El sacerdote Pierre Dubois, activo defensor de los derechos humanos en la época de la dictadura en la Población La Victoria, acuñó la siguiente frase: “No es suficiente afirmar que la justicia ‘tarda pero llega’. La justicia que no se ejerce cuando corresponde, ya es injusta”. Es tanto lo que se puede escribir respecto de esta frase, a la luz de lo que ha venido ocurriendo en las últimas semanas en nuestro país: después de 45 años la justicia condena a quienes asesinaron cruelmente a Víctor Jara; la Corte Suprema concede beneficios a siete criminales de lesa humanidad recluidos en Punta Peuco que obtienen con ello libertad condicional; el actor Alejandro Goic se retira de un set de televisión al verse expuesto a compartir con una entusiasta defensora de los que violaron los derechos humanos; la fiscalía regional de O’Higgins cita a declarar como encubridor de abusos sexuales al Arzobispo de Santiago.

Tantos hechos que parecen no necesariamente conectados, pero que muestran una dinámica donde la discusión respecto de lo justo, lo injusto y los límites de la dignidad en nuestra sociedad comienzan a ser puestos en juego. En este espacio interactúan los victimarios, las instituciones y las víctimas.

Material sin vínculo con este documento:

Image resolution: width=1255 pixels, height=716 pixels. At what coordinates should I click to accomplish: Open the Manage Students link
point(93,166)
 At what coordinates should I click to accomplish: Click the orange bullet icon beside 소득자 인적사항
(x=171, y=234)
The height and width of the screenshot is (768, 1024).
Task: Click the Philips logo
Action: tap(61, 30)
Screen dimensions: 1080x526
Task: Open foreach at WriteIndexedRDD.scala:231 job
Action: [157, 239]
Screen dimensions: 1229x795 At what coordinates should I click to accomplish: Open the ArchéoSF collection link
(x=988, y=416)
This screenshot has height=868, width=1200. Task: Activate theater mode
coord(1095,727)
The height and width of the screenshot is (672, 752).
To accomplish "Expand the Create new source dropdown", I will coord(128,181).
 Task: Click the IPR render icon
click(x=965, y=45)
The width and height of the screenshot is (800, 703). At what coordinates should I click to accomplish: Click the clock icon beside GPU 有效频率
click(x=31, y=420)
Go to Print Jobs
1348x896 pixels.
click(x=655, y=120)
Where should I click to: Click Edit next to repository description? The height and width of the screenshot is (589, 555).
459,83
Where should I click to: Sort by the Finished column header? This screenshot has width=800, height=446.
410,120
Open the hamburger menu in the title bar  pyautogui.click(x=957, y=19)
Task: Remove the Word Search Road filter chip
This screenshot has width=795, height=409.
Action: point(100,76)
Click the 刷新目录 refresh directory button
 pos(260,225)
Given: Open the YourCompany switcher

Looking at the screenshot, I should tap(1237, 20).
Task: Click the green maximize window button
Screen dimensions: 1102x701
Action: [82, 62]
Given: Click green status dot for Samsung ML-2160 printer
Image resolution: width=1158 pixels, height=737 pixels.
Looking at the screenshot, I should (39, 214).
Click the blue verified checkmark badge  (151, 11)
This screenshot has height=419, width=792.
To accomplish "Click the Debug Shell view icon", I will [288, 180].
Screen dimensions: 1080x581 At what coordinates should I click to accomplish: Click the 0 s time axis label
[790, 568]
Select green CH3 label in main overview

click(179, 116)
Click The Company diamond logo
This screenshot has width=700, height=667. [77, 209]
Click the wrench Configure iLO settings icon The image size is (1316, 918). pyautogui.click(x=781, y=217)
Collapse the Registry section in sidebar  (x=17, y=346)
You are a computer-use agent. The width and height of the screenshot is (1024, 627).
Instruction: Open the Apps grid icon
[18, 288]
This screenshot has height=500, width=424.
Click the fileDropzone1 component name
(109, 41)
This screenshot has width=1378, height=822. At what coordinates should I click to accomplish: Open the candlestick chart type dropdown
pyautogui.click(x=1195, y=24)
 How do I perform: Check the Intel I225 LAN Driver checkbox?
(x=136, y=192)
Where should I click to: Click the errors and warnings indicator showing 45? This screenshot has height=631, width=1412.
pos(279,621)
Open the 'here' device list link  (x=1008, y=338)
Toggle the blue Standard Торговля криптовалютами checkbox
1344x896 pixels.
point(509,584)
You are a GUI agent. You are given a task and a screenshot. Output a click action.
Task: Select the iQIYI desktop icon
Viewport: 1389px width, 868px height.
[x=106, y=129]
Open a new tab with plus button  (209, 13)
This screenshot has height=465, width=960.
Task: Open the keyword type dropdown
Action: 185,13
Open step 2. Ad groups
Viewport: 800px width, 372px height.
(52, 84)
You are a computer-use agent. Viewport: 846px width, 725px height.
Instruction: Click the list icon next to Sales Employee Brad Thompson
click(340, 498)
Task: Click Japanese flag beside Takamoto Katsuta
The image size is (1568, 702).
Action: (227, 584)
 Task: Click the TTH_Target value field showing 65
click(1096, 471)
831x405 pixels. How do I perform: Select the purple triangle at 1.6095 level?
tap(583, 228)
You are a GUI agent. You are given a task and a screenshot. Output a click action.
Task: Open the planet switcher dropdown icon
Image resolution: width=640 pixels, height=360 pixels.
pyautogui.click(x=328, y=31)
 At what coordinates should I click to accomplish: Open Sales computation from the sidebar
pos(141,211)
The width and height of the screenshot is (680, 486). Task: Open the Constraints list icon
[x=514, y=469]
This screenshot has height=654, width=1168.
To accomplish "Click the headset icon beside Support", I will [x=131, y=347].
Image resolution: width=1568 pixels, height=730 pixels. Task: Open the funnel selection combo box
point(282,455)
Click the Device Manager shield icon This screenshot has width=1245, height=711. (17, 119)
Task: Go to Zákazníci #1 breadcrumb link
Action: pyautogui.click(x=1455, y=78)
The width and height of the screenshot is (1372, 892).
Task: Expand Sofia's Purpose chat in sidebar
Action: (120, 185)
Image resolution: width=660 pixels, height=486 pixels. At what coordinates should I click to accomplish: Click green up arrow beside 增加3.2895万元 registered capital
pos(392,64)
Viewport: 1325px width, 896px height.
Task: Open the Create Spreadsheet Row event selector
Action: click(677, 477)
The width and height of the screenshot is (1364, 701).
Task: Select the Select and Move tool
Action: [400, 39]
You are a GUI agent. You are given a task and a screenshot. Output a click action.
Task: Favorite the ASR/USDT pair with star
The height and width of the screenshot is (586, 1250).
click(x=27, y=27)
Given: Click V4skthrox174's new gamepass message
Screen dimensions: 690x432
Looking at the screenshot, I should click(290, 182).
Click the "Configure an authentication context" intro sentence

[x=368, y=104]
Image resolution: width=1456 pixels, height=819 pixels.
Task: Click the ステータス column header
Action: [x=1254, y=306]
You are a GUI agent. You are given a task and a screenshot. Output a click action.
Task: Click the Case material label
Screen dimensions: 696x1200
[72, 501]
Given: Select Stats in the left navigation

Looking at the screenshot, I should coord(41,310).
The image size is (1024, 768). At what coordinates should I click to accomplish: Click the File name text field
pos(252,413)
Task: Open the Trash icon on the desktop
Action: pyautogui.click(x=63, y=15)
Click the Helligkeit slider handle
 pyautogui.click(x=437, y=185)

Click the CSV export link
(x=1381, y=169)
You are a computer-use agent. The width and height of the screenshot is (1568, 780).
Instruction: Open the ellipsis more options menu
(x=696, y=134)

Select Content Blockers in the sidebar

Respecto de los victimarios, muchos de ellos condenados muy tardíamente, y sin mostrar jamás ni un ápice de arrepentimiento ni colaboración eficaz con la justicia, es dable pensar que en los diversos ámbitos (caso Jara, Punta Peuco, Iglesia) hubo al menos una apuesta implícita por el paso del tiempo, que permitiera emerger el discurso de las “condiciones humanitarias” para quienes de vigorosos asesinos institucionales o abusadores pedófilos, pasaron a ancianos que merecen morir con dignidad. El manto del tiempo vuelve difusa la mirada de quienes solo ven el exterior y no entienden la gravedad y el profundo daño que estos crímenes generaron en sus víctimas, en sus cercanos, y en la sociedad entera. No hay arrepentimiento posible si no hay conciencia del daño realizado.

Las instituciones, por su parte, se mueven con una enorme inercia histórica y reaccionan de vez en cuando a las presiones contingentes. Cientos de columnas, declaraciones, proyectos de reforma y rediseño institucional, protocolos y demases, no pueden soslayar el hecho ineludible de que hubo por mucho, demasiado tiempo, una continua vista gorda, desidia o indiferencia, para asumir lo que correspondía hacer con valentía. La cobardía institucional, con la justificación que sea, es un obstáculo para la confianza ciudadana que tarde o temprano deberá ser abordado.

Sobre las víctimas, es imperativo reiterar que son las víctimas, que no pueden someterse a un olvido designado, que no pueden apurar ni finalizar procesos a gusto de quienes quieren dar vuelta la página, que no debieran ser expuestos a presentar “sus razones” para persistir. Las víctimas son y han sido ejemplo de dignidad y fortaleza, en su búsqueda de justicia, obligando a la sociedad a mirar de frente los abusos contra niños cometidos por sacerdotes, los asesinatos y torturas cometidos en dictadura, o bien enfrentando la indulgencia del medio ante quienes hoy festinan sus pérdidas y ensalzan a los culpables de ellas. El dolor de las víctimas, su camino, su conversación, su expresión en nuestro espacio público, es lo que permite al colectivo crecer, reflexionar, cuestionar, avanzar.

En la conversación respecto de la justicia en Chile, con los ejemplos de dignidad luminosos y los oscuros episodios de injusticia, se juega mucho de nuestro futuro: o elegimos hacernos cargo de nuestros demonios, o nos adormecemos continuamente en nuestra fiesta de matinal.